Preuve s’il en fallait que le pauvre Arthur n’avait pas grand talent pour la communication. Si sa pensée a fini par trouver de l’écho, c’est que des lecteurs de bonne volonté (du moins il faut se les représenter tels) ont suivi son conseil :
« Qui veut se familiariser avec ma philosophie doit lire jusqu’à la moindre ligne de moi. J’ai cette prétention.
Car je ne suis pas un écrivailleur, un fabricant de manuels, un griffonneur à gages ; je ne suis pas un homme qui, par ses écrits, recherche l’approbation d’un ministre, un homme enfin dont la plume obéisse à des visées personnelles :
je ne fais effort que vers la vérité, et j’écris, comme écrivaient les anciens, dans l’unique intention de transmettre mes pensées à la postérité, pour le profit futur de ceux qui sauront les méditer et les apprécier. »
(Le monde comme volonté et comme représentation)
Perso ce qui m’accroche ici n’est pas le mot vérité : tous les philosophes parlent super bien de vérité. Comme les politiciens d’unité et de probité ou les religieux d’amour universel. Après, en philo et ailleurs, entre dire et faire …
Mais griffonneur à gages faut avouer que c’est bien trouvé. Bon, les visées personnelles de la plume ça fait un peu jeu de fléchettes (avec pour cible Hegel qui d’autre ? J’imagine qu’il l’avait aussi en version poupée vaudou).
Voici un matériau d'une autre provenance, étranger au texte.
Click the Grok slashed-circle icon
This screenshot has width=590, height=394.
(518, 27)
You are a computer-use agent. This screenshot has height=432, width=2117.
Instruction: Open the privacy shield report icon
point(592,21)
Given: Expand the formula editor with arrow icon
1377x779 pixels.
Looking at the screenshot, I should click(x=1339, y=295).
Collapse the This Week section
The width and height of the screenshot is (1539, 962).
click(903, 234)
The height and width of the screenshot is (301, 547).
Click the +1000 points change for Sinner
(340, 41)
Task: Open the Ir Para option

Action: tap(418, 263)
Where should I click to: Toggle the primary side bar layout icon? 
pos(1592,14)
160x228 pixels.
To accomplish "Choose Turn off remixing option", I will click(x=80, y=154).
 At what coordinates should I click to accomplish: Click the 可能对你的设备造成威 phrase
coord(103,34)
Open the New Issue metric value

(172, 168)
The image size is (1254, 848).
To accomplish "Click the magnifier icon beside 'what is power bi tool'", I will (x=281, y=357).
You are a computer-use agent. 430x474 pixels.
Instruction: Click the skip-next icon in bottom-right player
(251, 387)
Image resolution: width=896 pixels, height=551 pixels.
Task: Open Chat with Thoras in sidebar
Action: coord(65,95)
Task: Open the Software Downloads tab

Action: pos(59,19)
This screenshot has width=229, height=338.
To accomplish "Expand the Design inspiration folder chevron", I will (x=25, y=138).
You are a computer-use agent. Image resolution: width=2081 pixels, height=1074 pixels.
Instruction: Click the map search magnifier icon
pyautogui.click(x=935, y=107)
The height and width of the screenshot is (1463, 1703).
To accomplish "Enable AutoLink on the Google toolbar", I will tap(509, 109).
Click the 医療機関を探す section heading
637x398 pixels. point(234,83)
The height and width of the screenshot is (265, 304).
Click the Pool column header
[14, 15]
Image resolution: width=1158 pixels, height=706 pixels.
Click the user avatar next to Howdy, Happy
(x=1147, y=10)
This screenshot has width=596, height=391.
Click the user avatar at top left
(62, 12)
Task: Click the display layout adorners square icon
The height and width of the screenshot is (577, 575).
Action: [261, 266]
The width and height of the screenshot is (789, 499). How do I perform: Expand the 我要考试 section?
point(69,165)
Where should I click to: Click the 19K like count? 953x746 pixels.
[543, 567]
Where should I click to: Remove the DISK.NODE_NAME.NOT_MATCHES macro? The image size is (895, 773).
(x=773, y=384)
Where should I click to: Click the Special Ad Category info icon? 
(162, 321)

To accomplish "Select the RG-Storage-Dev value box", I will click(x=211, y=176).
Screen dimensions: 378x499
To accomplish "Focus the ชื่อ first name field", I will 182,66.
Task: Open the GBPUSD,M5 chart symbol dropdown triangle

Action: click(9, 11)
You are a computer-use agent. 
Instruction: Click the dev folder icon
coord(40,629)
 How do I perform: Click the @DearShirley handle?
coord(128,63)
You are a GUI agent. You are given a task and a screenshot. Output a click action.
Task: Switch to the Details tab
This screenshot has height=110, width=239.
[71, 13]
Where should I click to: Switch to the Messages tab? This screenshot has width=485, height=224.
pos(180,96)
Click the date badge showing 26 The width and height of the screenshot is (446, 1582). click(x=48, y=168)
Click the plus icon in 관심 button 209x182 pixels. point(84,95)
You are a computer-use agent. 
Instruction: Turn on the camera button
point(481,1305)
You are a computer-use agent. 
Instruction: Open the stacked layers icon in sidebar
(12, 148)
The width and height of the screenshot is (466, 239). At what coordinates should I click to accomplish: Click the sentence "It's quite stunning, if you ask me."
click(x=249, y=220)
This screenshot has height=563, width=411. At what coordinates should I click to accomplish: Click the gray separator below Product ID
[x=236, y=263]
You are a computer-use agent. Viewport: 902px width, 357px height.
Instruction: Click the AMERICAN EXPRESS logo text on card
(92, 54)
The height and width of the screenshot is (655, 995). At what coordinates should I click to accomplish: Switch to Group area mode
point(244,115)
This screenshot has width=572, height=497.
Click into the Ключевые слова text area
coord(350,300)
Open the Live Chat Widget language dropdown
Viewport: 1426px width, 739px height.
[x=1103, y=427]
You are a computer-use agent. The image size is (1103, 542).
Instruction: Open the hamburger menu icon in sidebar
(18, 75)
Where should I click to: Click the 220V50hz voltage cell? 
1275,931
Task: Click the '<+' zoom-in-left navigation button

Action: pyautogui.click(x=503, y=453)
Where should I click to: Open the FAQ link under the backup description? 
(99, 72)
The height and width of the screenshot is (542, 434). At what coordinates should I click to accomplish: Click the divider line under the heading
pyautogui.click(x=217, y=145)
J’ai cette prétention : ça, c’est irrésistible. La véritable humilité se moque de l’humilité.
Bref on peut se plonger dans le monde de Schopenhauer sans crainte : ça se lit sans peine et souvent avec plaisir. Ça n’est pas toujours aussi percutant que Nietzsche, forcément.
Injustice de la chronologie : Nietzsche a pu se nourrir de Schopenhauer, mais pas l’inverse. C’est comme Spinoza avec Descartes.
« À propos de Spinoza, laisse-moi te dire, Arthur, que tu ne lui rends pas suffisamment justice. Tu dis qu’il n’y a pas de progrès dans la pensée philosophique entre Kant et toi. Peut être, mais ajoutons que Kant, toi, Nietzsche, Freud, vous êtes déjà dans Spinoza (qu’est-ce qui n’est pas dans Spinoza ?) Et je pourrais le démontrer. J’ai cette prétention …»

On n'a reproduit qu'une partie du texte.